GRT Funded MSc, PhD Studies

Two degree project interim reports were among presentations at the most recent Grayling Society symposium. Both studies are currently funded by the GRT and both operate on a premise that alongside the intrinsic value of grayling as a game fish, their survival challenges provide early indication of problems that are or will likely become problems for other salmonids.

 

Stephen Gregory (Game and Wildlife Conservation Trust) described an MSc study plan for statistical mining of the existing Wylye Study data, questioning the effect of extreme climate events on grayling population dynamics. He emphasized that the GWCT now leads all processing aspects of the 30-year Wylye Grayling Study (WGS) dataset - the longest and most complete in Europe...possibly in the world.

 

Vanessa Huml's (Manchester Metropolitan University) PhD study is titled Assessing adaptive genetic variation for effective management and conservation of European grayling.
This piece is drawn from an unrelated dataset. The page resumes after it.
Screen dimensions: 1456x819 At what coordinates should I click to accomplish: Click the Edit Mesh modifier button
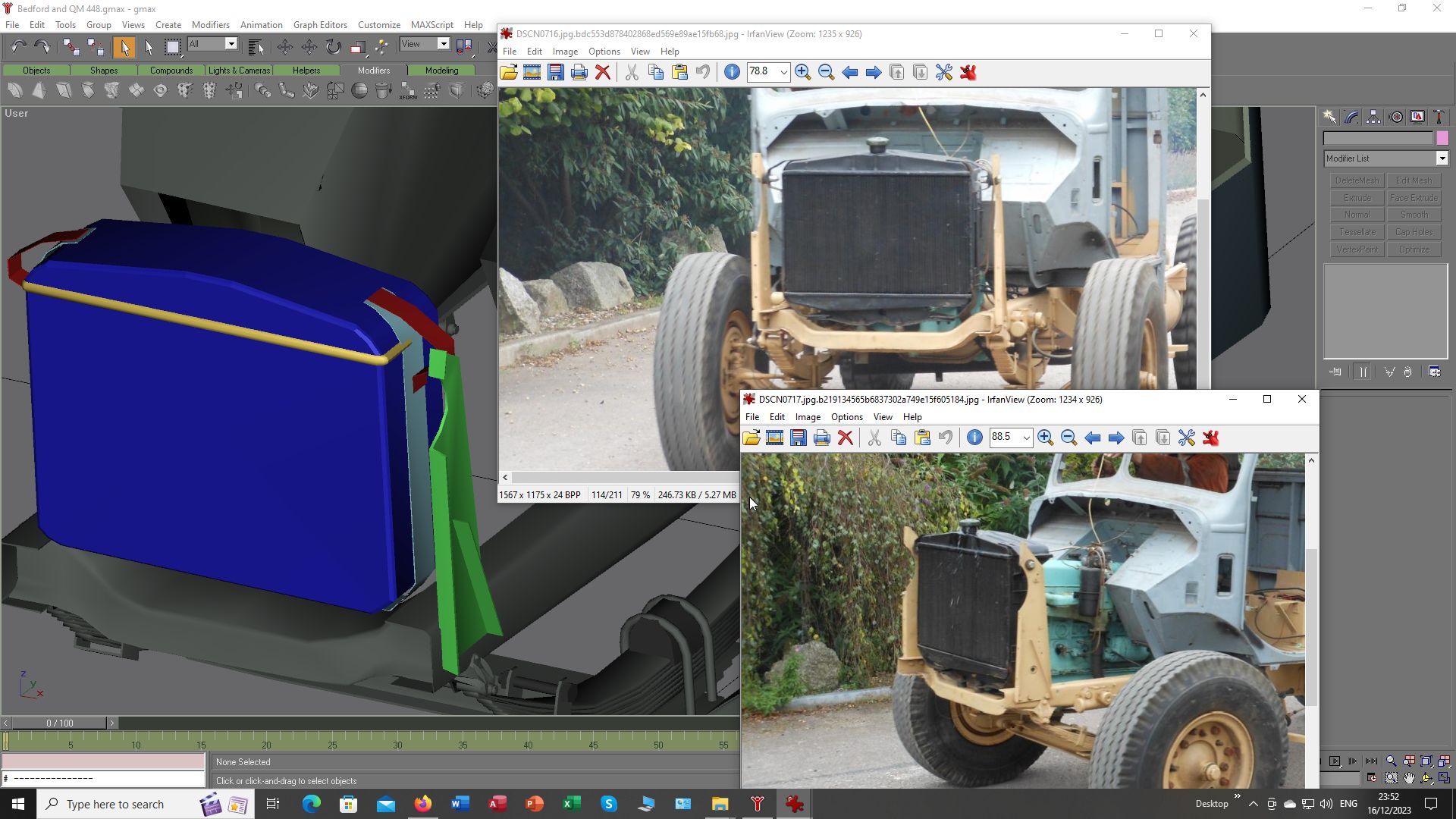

Read her description of planned work, noting reference to new sequencing technology and reference to the four U.K. genetically distinct groups identified in the earlier genetic census funded by the GRT.

 

The two studies both look at grayling population health/stability under extant environmental conditions but the doctoral work extends inquiry to genetic proclivity for survival ('evolvability').

 

Both investigators will submit detailed results for publication here after review in their respective peer literature.